To understand the dynamics, we need to look at five interconnected factors: the nature of Agrinas itself, the economic clarity of its proposed projects, the broader food estate landscape, Danantara’s current institutional focus, and its overall project selection mechanism.
Agrinas Establishment & Track Record
Agrinas Pangan Nusantara is a newcomer in Indonesia’s agribusiness landscape. Officially rebranded in February 2025, the company emerged from PT Yodya Karya — a state-owned engineering consultancy with decades of experience in construction and design services, but none in large-scale agricultural operations.
This transformation was part of a wider state-owned enterprise (SOE) restructuring effort, shifting Agrinas’ mandate from engineering to agriculture to align with the government’s food sovereignty agenda. However, a rebrand does not immediately translate into operational capacity.
Agrinas currently operates as an institution still in early-stage organizational build-up. It is forming teams, building supply chain relationships, and developing sector-specific expertise. While the ambition is notable, its lack of historical operational experience in managing expansive agricultural projects means it starts from a baseline of limited on-ground capabilities.
For a capital allocator like Danantara — tasked with balancing strategic goals against financial discipline — this reality naturally influences where Agrinas falls in the investment priority list.
Project & Pre-FS Economics
Much of the current debate hinges on the pre-feasibility studies (pre-FS) that Agrinas has reportedly submitted multiple times to Danantara. These documents should, in theory, provide decision-makers with a clear view of the project’s viability, financial returns, and broader economic impact. Yet public reporting on these pre-FS submissions reveals gaps in transparency. We have not seen key metrics such as:
- Internal Rate of Return (IRR) — a cornerstone indicator for investment decision-making.
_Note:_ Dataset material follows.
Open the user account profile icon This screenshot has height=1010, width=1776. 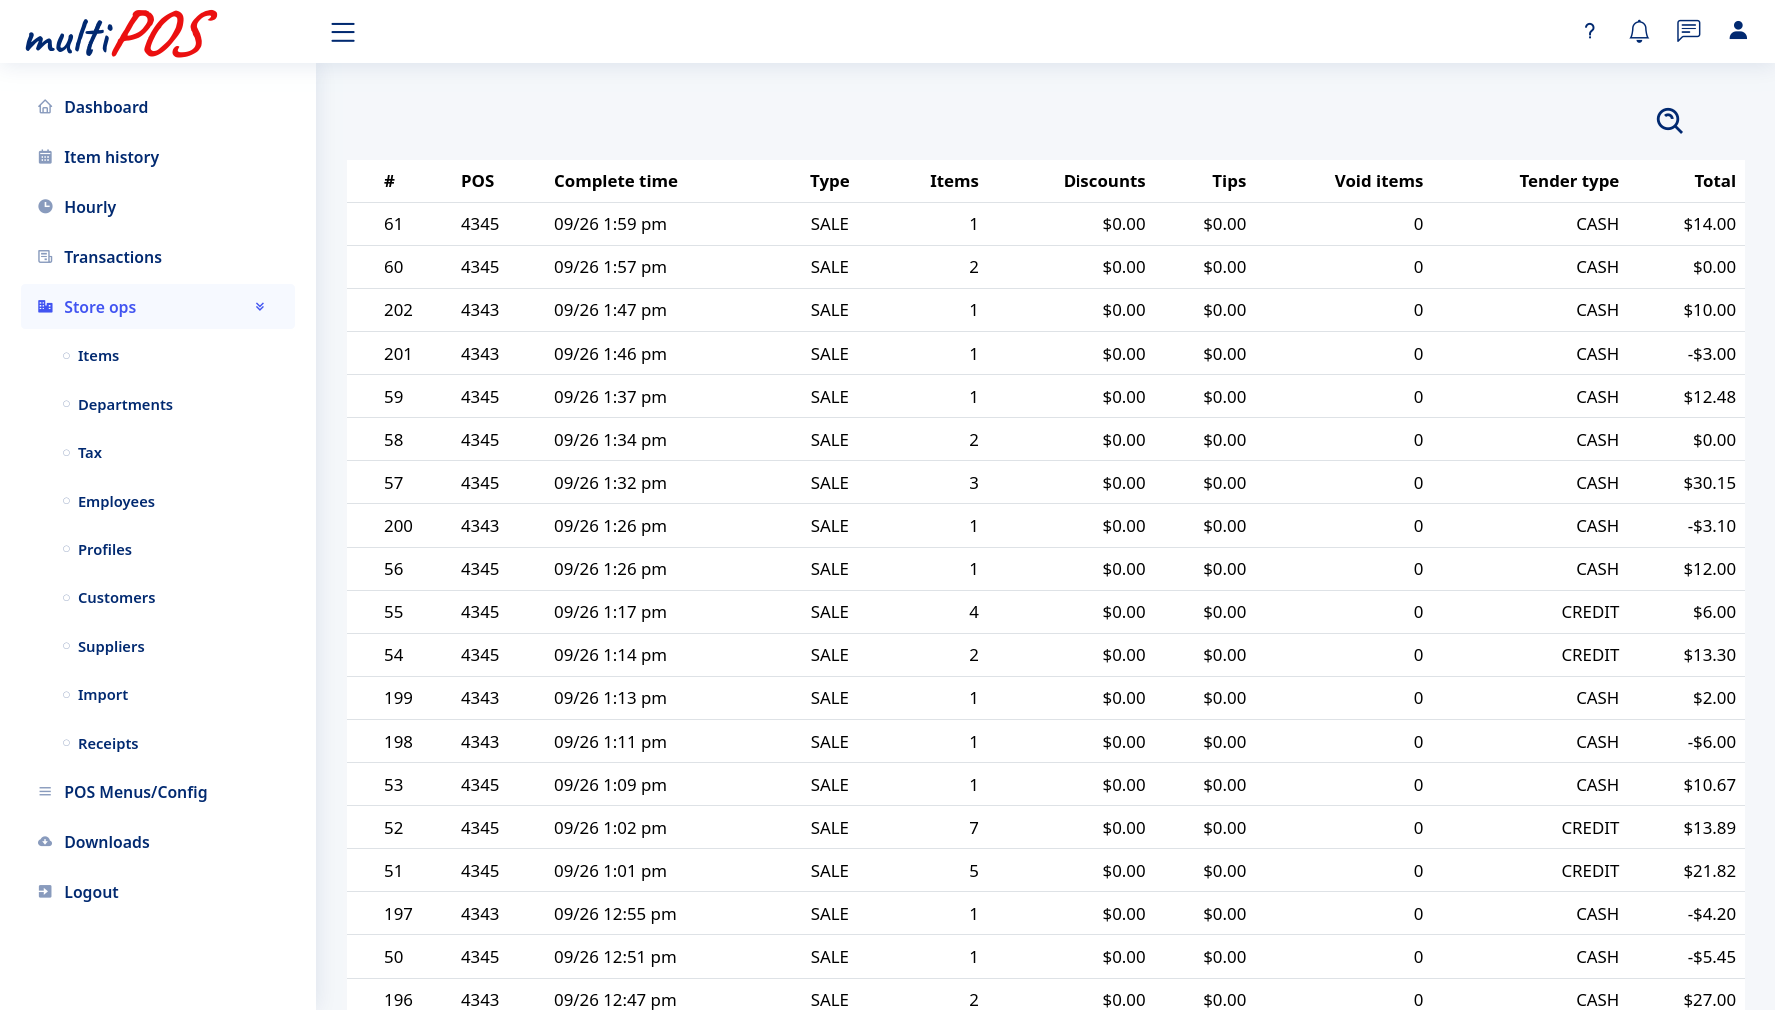[x=1738, y=31]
- Total project cost structure — essential for evaluating funding requirements and capital efficiency.
- GDP multiplier effect — to quantify how each rupiah invested translates into broader economic output.
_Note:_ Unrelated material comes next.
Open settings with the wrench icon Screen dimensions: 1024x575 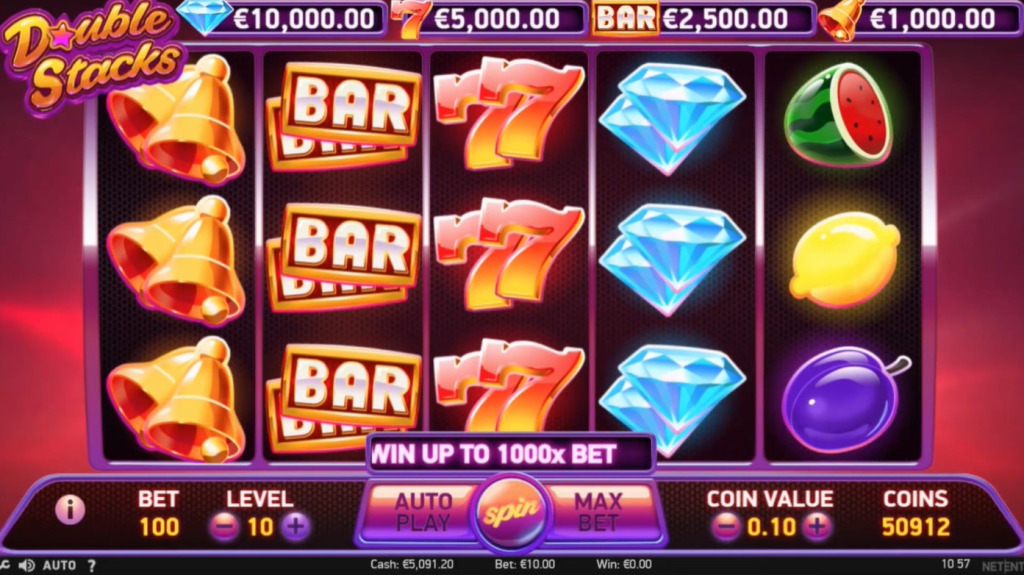point(4,565)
- Job creation potential — critical for projects tied to political and social mandates.
Without these figures in the public domain, it’s impossible to assess the economic attractiveness of Agrinas’ proposal relative to the other projects in Danantara’s pipeline. From a portfolio management perspective, this lack of clarity can delay approvals — not because the project is unworthy, but because competing proposals may present stronger, more measurable returns on both financial and strategic fronts.
Broader Food Estate Context
It’s also important to remember that the food estate program is not a vacuum. Agrinas is far from the only actor in this space. The Ministry of Agriculture, along with other SOEs, has been driving large-scale agricultural initiatives from the beginning of president prabowo presidency.
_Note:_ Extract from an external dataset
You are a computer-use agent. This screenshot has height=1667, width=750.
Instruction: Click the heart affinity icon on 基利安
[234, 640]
This year, Indonesia is on track to achieve its food self-sufficiency (“swasembada pangan”) target, thanks to efforts from multiple players across the value chain — from seed producers and irrigation developers to logistics providers and commodity buyers.
In such a landscape, Danantara is not the sole guardian of the food sovereignty agenda. This reduces the urgency to fast-track Agrinas compared to other sectors where there are no established players and where Danantara’s capital could serve as a first-mover advantage.
This doesn’t diminish the importance of agriculture; rather, it reframes the question: should Danantara lead in a space where capable actors already exist, or should it deploy its limited early-stage capital to areas with unmet needs and high strategic leverage?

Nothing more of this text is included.